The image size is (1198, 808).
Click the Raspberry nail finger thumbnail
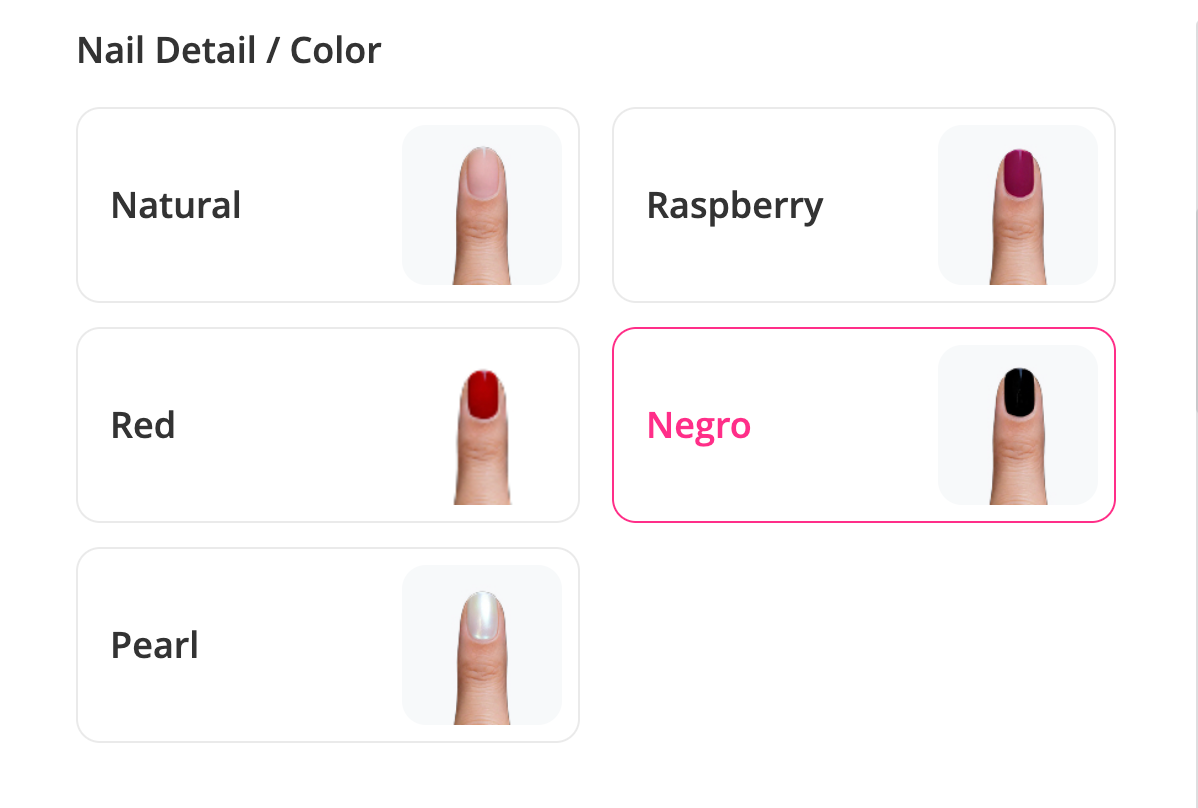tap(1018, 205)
——
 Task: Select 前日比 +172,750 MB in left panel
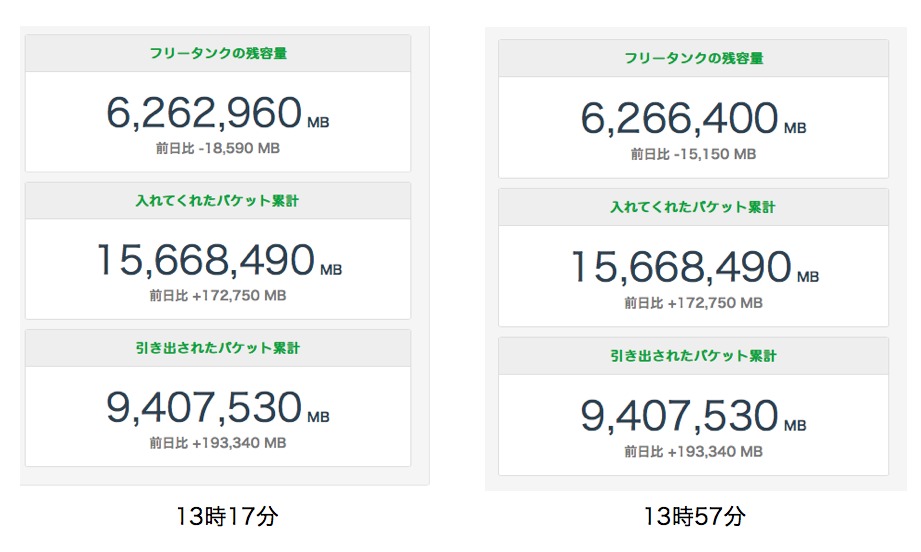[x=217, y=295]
——
THE EXERCISE:
Retype the items starting at the line containing "The image size is (1198, 808)." and ending at the line containing "tap(1018, 205)". Leave the pictures out of your answer.

RESULT FOR THIS TASK:
The image size is (1198, 808).
Click the Raspberry nail finger thumbnail
tap(1018, 205)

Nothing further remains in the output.